Словно не было меня вовсе. Потому душа его знать меня не желала и не замечала будто. Высоко парила. Там обреталась, куда прочим путь заказан. Да не одна… Натерпелась я страху, как ночами напролет Ванюша с покойницей разговоры разговаривал да портрет с нее писал — как с живой.
— Прискорбно. Надежды, стало быть, не оправдались — рассудок его не прояснился. Полагал я — мир теней, в коем Иван и прежде все пытался укрыться, рассеется там, где солнце светит ярко и небо другое, светлое. Да судьба, видно, полагала иначе. От чего же он умер? Был ведь доктор?
— Как не быть. Сказывал — удар, вследствие чрезвычайного нервного возбуждения. Он последние дни вправду неспокойный был. Днем все ходил, ходил, быстро так — чуть не бегом. То спустится к морю, то, гляжу, уже карабкается на черную скалу — высоко, страшно.
Или уйдет по дороге, сам не знает куда и зачем, — а воротится затемно, не вспомнит где был.

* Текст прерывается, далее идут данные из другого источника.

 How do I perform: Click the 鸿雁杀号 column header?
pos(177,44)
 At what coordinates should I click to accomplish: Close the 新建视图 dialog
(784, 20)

Весь в пыли, башмаки разбиты. А ночами не спал. И не ложился даже. Перед самой кончиной шесть ночей кряду не приклонил головы, а с зарей уходил прочь. На седьмой день воротился ввечеру, просветлевший вроде, тихий — свечи запалил, встал за мольберт. Опять, значит, ее портрет писать да с ней беседовать. И такая обида меня взяла — накинула платок и пошла прочь. А он и не заметил даже. Пришла к морю. Оно теплое, ласковое. Шепчет, баюкает — песок мелкий, мягкий, как пух. Прилегла.